What to work on >>
**A)** Condense the paragraph beginning "Quote of the day:" in the Roy Hodgson article into a short bulleted list that keeps its main points.
**B)** Pick up the Roy Hodgson article after its final sentence and write the next part.

Roy Hodgson has 1 game or 2 weeks to save his job at Liverpool

Comment & analysis round-up

Quote of the day: “I have been lucky the support I have had has been from the players and within the club,” he said. “I haven’t had a lot of support from the fans ever since I came here. The fans have not been happy with what they have seen in the whole of 2010 and since I came here we have not won enough games to keep them happy. That is understandable in the sense that they were hoping when I came here the latter part of last season would be forgotten and we would start flying again. That hasn’t happened and as a result, as manager, you are the one in the firing line, but of course it doesn’t make the job easier because it makes the players more nervous. I can only say as a manager you have to understand that fans care for their club and want it to do well and when it is not doing well they voice their disapproval. That is the way of football today. When you take on any job, especially a big job like this one, and results don’t go the way people want – especially when you lose games at home – you are going to be a target for disapproval. I have to accept that and try to keep doing my job and try to improve things for the club and hoping that the results turn around. It is a vicious circle and in order to break it we have to start playing well and winning matches because if we don’t they are going to reserve their support until such time as we can do it.” – Roy Hodgson.

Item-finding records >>
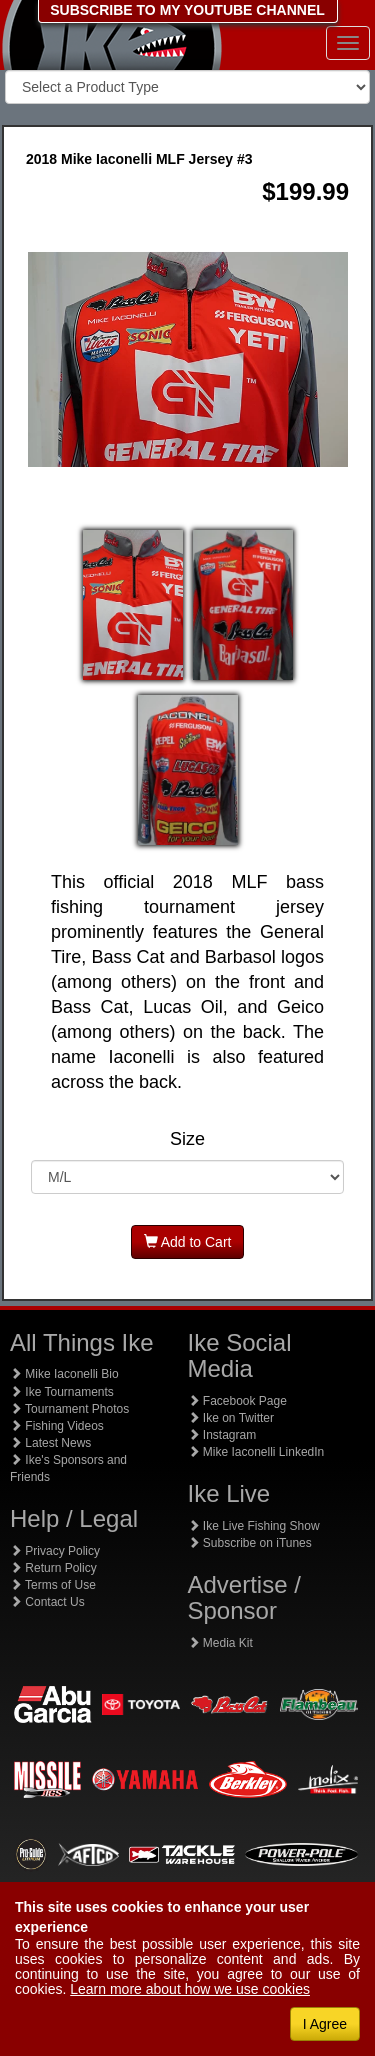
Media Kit (220, 1643)
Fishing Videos (57, 1426)
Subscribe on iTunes (250, 1543)
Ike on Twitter (231, 1418)
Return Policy (53, 1568)
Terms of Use (53, 1585)
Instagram (222, 1435)
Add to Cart (188, 1242)
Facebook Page (237, 1401)
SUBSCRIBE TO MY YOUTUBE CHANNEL (187, 10)
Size (187, 1139)
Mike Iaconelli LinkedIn (256, 1452)
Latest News (50, 1443)
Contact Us (47, 1602)
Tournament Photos (69, 1409)
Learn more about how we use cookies (190, 1989)
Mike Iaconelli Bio (64, 1374)
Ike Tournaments (62, 1392)
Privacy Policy (55, 1551)
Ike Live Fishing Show (254, 1526)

Outputs for the tasks >>
**A)**
- Hodgson says his support has come from the players and from within the club, not from the fans, since he arrived.
- The fans have been unhappy throughout 2010 because the team has not won enough games.
- They had hoped his arrival would put the end of the previous season behind them and the team would start flying again, but that has not happened.
- As manager he is in the firing line, and the disapproval makes the players more nervous.
- He accepts that fans care about their club and voice disapproval when results go badly, especially after home defeats.
- He calls it a vicious circle that can only be broken by playing well and winning, and until then the fans will hold back their support.

**B)**
Runner-up: “I wouldn’t swap our squad with anybody in the Premier League, that’s my personal view. It’s for Manchester United and Sir Alex to lose it but they have been around the block, they know how to go on and win it. However, I wouldn’t swap any of our lads for anybody in the top four or five teams or anyone in the league. We’ve been looking at the top four as a priority and to take it from there and it’s obvious that it’s Manchester United’s to lose now. It’s in their hands and it’s for them to lose. They’ve been there, the same as Chelsea have in recent years. We’re going quite well. It was always a top-four place at the start of the season, so we’re doing OK on that and no one is getting carried away. I believe we’ve got the manager and the players that will go the distance. When I was at United as a coach they came second to Leeds then won it the following year. As soon as we get a trophy, it will be intoxicating. When you win things it’s unbelievable what it does for your squad.” – Brian Kidd.

Ryan Babel is the latest to criticise the Liverpool fans: “However bad we were, Paul [Konchesky] didn’t deserve to be treated like that.”

Today’s overview: Roy Hodgson’s woes at Liverpool continue to dominate the back pages. Whilst a number of papers claim Woy is “on the rocks” (The Sun), the Daily Mail say Liverpool must beat Bolton on Saturday whilst David Anderson in the Mirror claims Hodgson has two weeks to save his job.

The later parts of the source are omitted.